[Saved entries]
/---

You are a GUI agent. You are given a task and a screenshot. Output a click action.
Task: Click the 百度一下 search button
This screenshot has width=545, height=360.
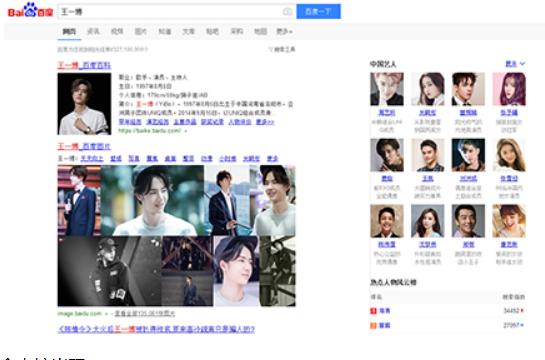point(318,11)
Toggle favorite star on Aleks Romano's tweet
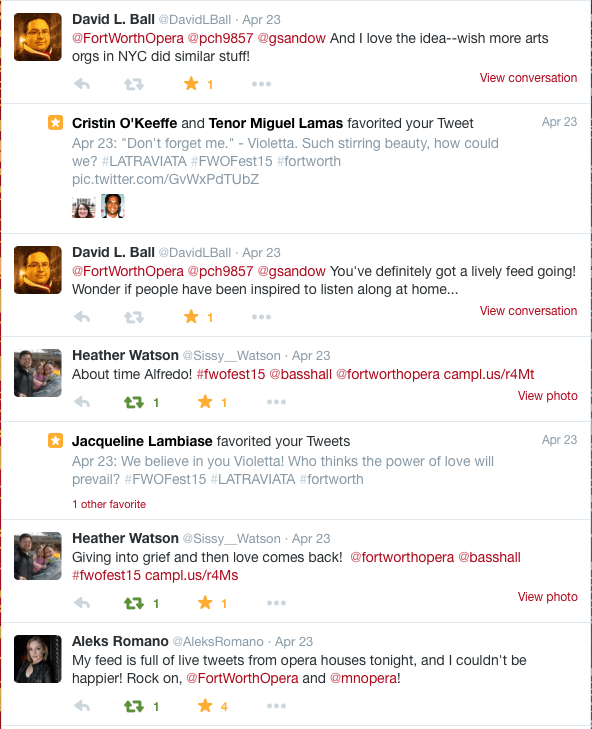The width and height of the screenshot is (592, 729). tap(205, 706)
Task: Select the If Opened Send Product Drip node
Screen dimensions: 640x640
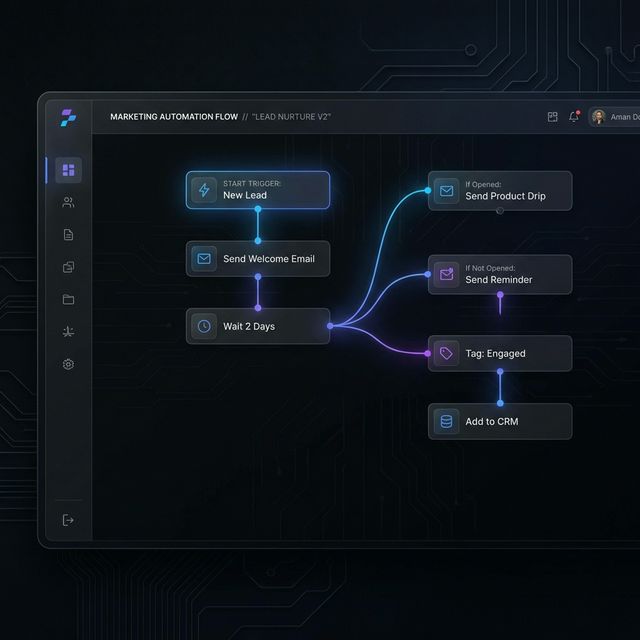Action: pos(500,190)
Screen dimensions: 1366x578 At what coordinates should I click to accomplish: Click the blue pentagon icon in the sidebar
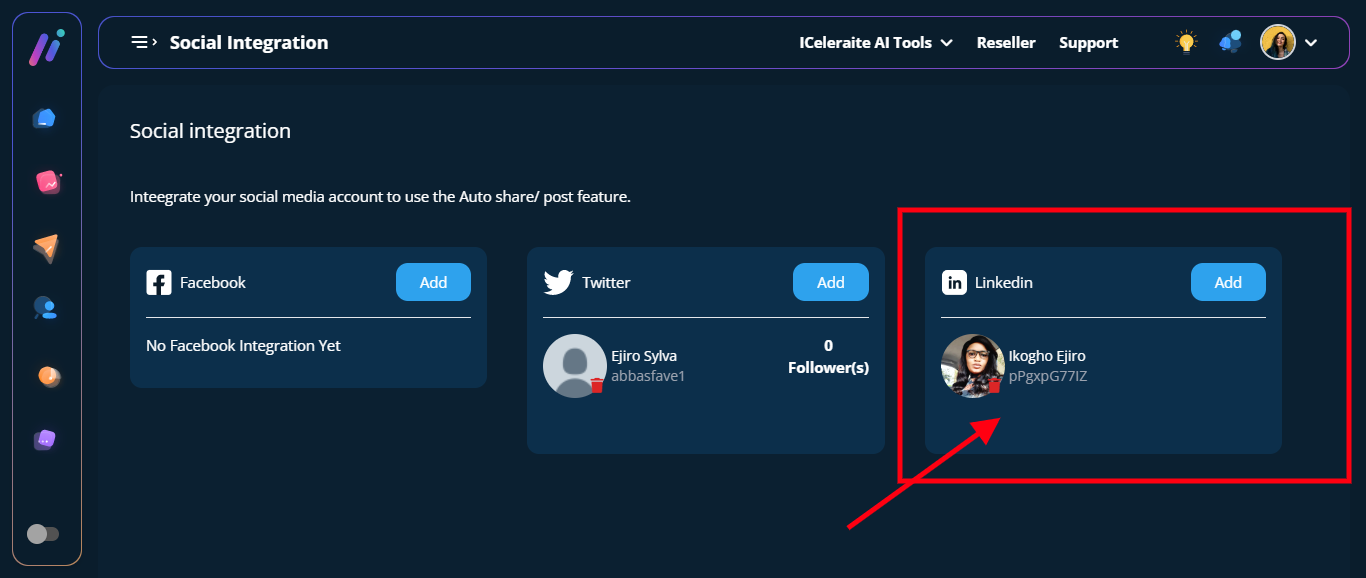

\---

▶ _WHAT YOU WILL DO_:
Keep the pictures out, and write out the rest of the data above word for word.

▶ _TASK OUTPUT_:
You are a GUI agent. You are given a task and a screenshot. Output a click action.
Task: Click the 百度一下 search button
This screenshot has width=545, height=360.
point(318,11)
Toggle favorite star on Aleks Romano's tweet
The width and height of the screenshot is (592, 729). tap(205, 706)
Task: Select the If Opened Send Product Drip node
Screen dimensions: 640x640
Action: pos(500,190)
Screen dimensions: 1366x578 At what coordinates should I click to accomplish: Click the blue pentagon icon in the sidebar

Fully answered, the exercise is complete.